Situata a circa 550 metri di altitudine dal mare, Naturno è una splendida cittadina nei pressi di Merano, all’imbocco della Val Venosta e nelle immediate vicinanze del Gruppo Naturale del Tessa. Caratterizzata dal sole che splende tutto l’anno, Naturno offre ai suoi visitatori un clima mite particolarmente piacevole. Qui è infatti possibile perdersi con lo sguardo in un mare infinito di fiori variopinti e profumati, che fanno da cornice a numerosi frutteti e vigneti.
Le possibilità di dedicarsi ad escursioni all’aria aperta ed incontaminata sono pressochè infinite ed anche l’offerta di sport è molto varia. A Naturno, infatti, sono presenti diversi campi da tennis, una palestra di roccia, la famosa piscina pubblica dotata di uno scivolo di oltre 70 metri; e poi ancora vi sono diversi campi da golf e la possibilità di dedicarsi al rafting e ad altre attività sportive più o meno impegnative. Anche dal punto di vista culturale Naturno non ha nulla da invidiare alle sue città limitrofe.
Particolare interesse suscita indubbiamente la possibilità di visitare Castel Juval.
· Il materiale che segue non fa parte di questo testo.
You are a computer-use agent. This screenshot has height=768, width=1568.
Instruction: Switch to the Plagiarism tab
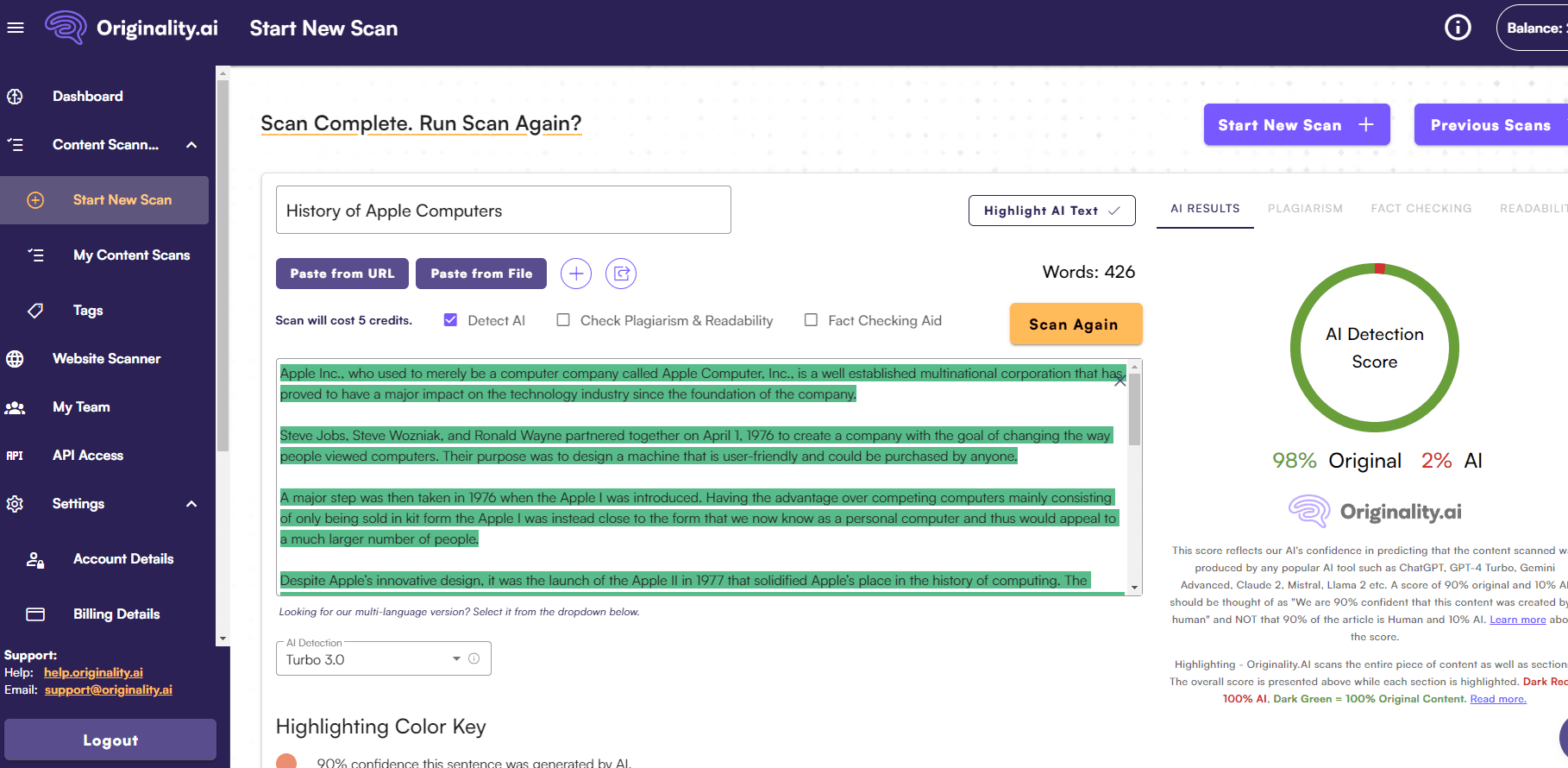pyautogui.click(x=1305, y=209)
Costruito nel XIII secolo, il castello è attualmente dimora del re degli ottomila, Reinhold Messner. Rimane comunque la possibilità di visitarlo e ne vale la pena, poiché al suo interno si trovano collezioni d’arte ed una galleria di quadri di indubbia bellezza.
Assolutamente da non perdere è la Chiesetta di San Procolo, situata ai margini del paese. E’ una delle chiese più antiche di tutto il Tirolo ed al suo interno sono presenti degli affreschi singolari ed affascinanti che attirano appassionati da tutto il mondo.
Nelle immediate vicinanze di Naturno e ad appena 10 chilometri da Merano, sulle sponde meridionali dell’Adige, si estende la graziosa cittadina di Plaus. Immersa nella campagna, tra numerosi frutteti e campi di fiori, questo piccolo ma accogliente borgo offre ai suoi visitatori la possibilità di trascorrere una vacanza rilassante e rigenerante.
Numerose sono le testimonianze artistiche. Un esempio è offerto dalla Chiesa parrocchiale di San Ulrico, distrutta da un incendio nel 1400. L’unica parte preservata dall’incendio è il campanile romanico. Il resto è stato amabilmente ricostruito. Al suo interno si possono ammirare splendidi affreschi barocchi dell’artista venostano Simon Ybertrach (1694-1792).
Da non lasciarsi sfuggire è poi la vecchia fontana del paese, posta sotto un acero secolare. Questo paese è famoso anche per la produzione di un ottimo speck, quindi consigliamo a tutti di non abbandonarlo senza prima aver assaporato questo gustosissimo prodotto tipico.